Sand a fait un travail bien utile, qui est celui d’ouvrir un champ d’exploration pour une nouvelle génération d’étudiants et de spécialistes en histoire, en archéologie, en épigraphie, en numismatique, en philologie, en linguistique et probablement dans d’autres disciplines que je ne soupçonne peut-être pas. Mais son travail risque aussi de desservir sa propre cause, qui était pourtant une cause de paix, car, en se voulant le porte-étendard d’une idée, il a débordé de ses propres compétences et a pris des positions dont il ne pouvait garantir les bases, s’exposant à la critique et se retrouvant dans la position des idéologues qu’il remettait en question. Ce sont ses élèves et d’autres savants qui pourront s’avancer sur ces terres, suivre les voies tracées par les “nouveaux historiens” ((Depuis les années 80, il existe en Israël un courant d’historiens trés contestés qui tentent de “revoir” –terme délicat- l’histoire officielle de leur pays, en mettant en lumière des documents peu ou pas exploités. Sand s’inscrit dans ce courant, mais en reste une figure particulière, car, jusqu’ici, ces nouveaux historiens se limitaient à l’histoire de l’Israël moderne. Remarque: cette note n’est pas le fruit d’une recherche exhaustive mais de quelques remarques faites par des auteurs rencontrés au cours de cette recherche.
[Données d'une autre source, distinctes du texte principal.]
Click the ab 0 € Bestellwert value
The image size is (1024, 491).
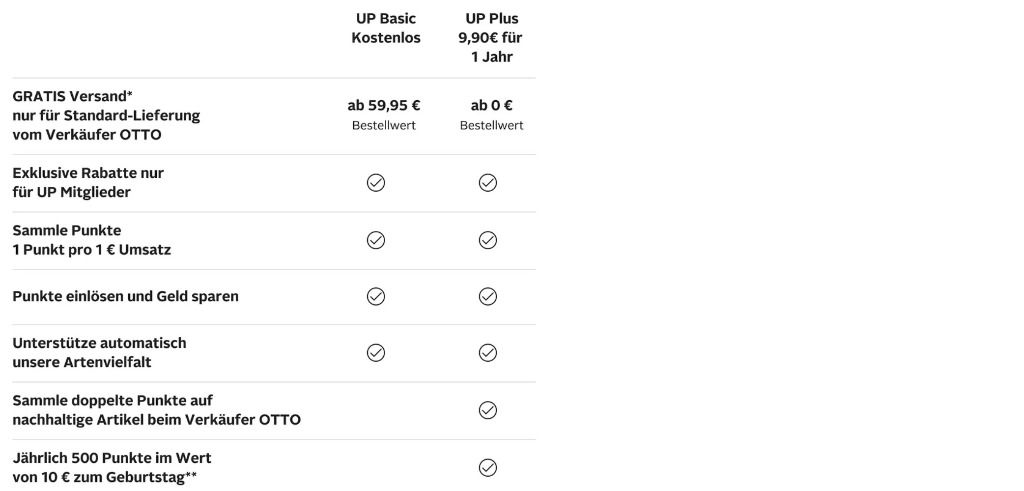click(x=492, y=115)
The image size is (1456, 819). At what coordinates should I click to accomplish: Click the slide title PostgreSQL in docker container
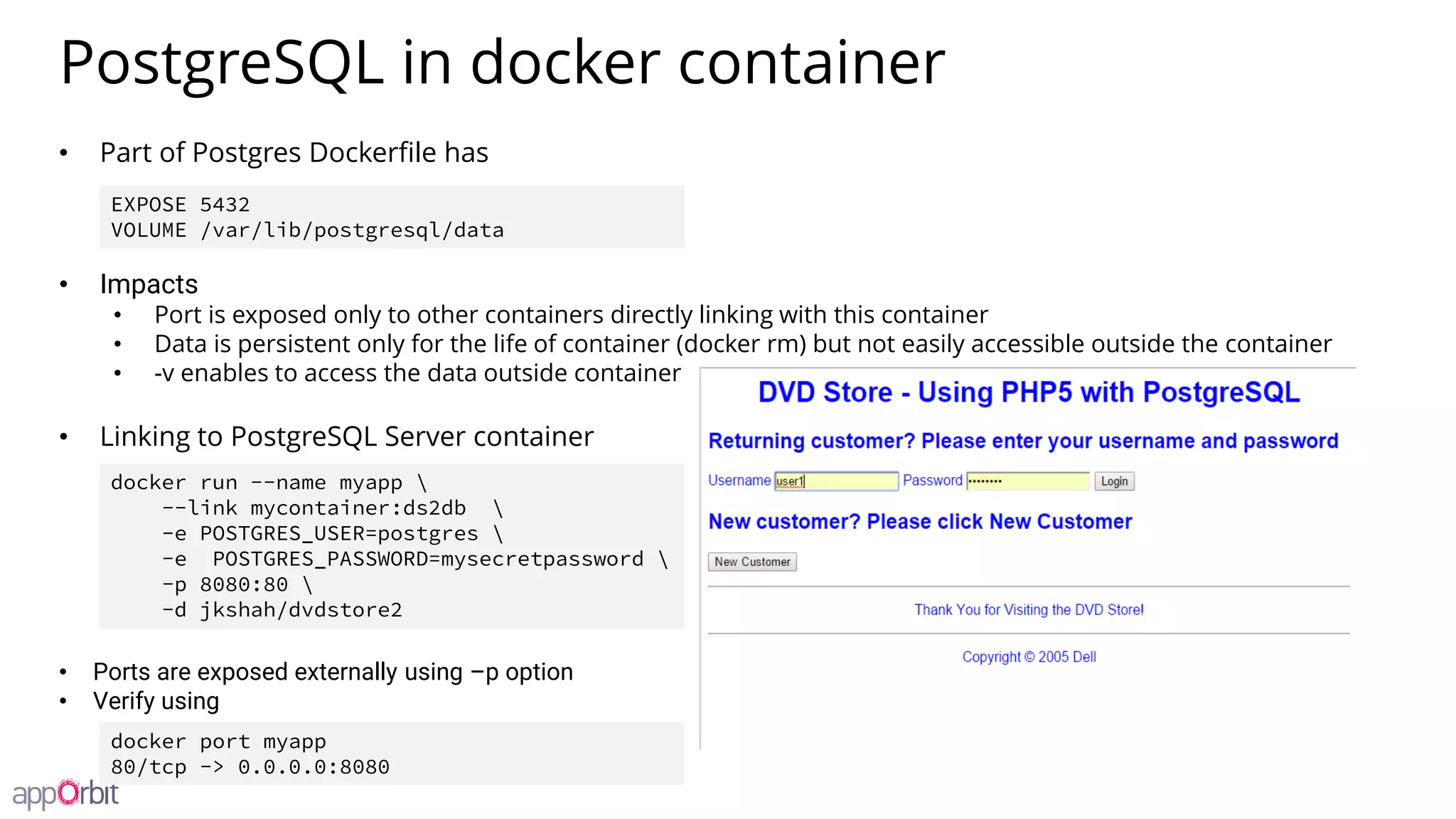[x=503, y=63]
À prendre donc avec des pincettes.)), pour tenter, avec plus de science et moins de passion, d’établir une véritable histoire de ces communautés qu’il devient difficile de réunir en un peuple unique à la lecture du livre de Sand.

Le phénomène juif

D’apprendre que la religion juive fut la première grande prosélyte de l’histoire ((Voir son chapitre 3. Ce fait n’est pas contesté, ou alors de manière marginale. Par contre, l’importance de la conversion fait question. Sand et d’autres pensent qu’elle peut servir de base pour expliquer l’extension des communautés juives dans la plupart des cas: en pays Khazar, en Afrique du Nord, en Espagne, en Arabie, pour évoquer les principaux cas. D’autres pensent qu’elle est restée marginale et que la majeure partie des ascendants des juifs actuels sont originaires d’Israël et de Judée.)) ou qu’il a existé un royaume juif aux portes de l’Ukraine, un autre au Sud de la péninsule arabique et un troisième en pays berbère ((Voir le chapitre 4.)) ouvre bien des horizons: le phénomène juif est tout naturellement bien plus multiple qu’il ne paraît à l’exposé des problèmes actuels au Moyen-Orient. Le monde juif n’est pas plus endogène que les autres. Et si le connaisseur de la Bible a lu ces passages qui parlent de conversions, de parentés non-juives de certains juifs jusqu’aux plus célèbres comme David, de conquêtes, mais aussi du caractère non-marchand des juifs de l’antiquité ((Jusqu’à Flavius Josèphe qui évoque les juifs de son époque, rarement marchands ou marins, selon lui (Contre Apion, I, 12: “Or donc, nous n’habitons pas un pays maritime, nous ne nous plaisons pas au commerce, ni à la fréquentation des étrangers qui en résulte. Nos villes sont bâties loin de la mer, et, comme nous habitons un pays fertile, nous le cultivons avec ardeur, mettant surtout notre amour-propre à élever nos enfants, et faisant de l’observation des lois et des pratiques pieuses, qui nous ont été transmises conformément à ces lois, l’oeuvre la plus nécessaire de toute la vie.”))), Sand permet au “gentil” de découvrir une réalité qui contraste avec la terrible image d’Épinal que, malgré nous, nous portons dans notre imaginaire superficiel et préconceptueux ((Faites l’expérience chez vous: demandez à vos proches quelles sont, selon eux, les professions exercées généralement par les juifs dans l’histoire et demandez-leur pourquoi. Il y a fort à parier qu’ils évoquent les activités suivantes: rabbin, marchand ambulant, fourreur, banquier, usurier. Sur base de quels éléments historiques?)).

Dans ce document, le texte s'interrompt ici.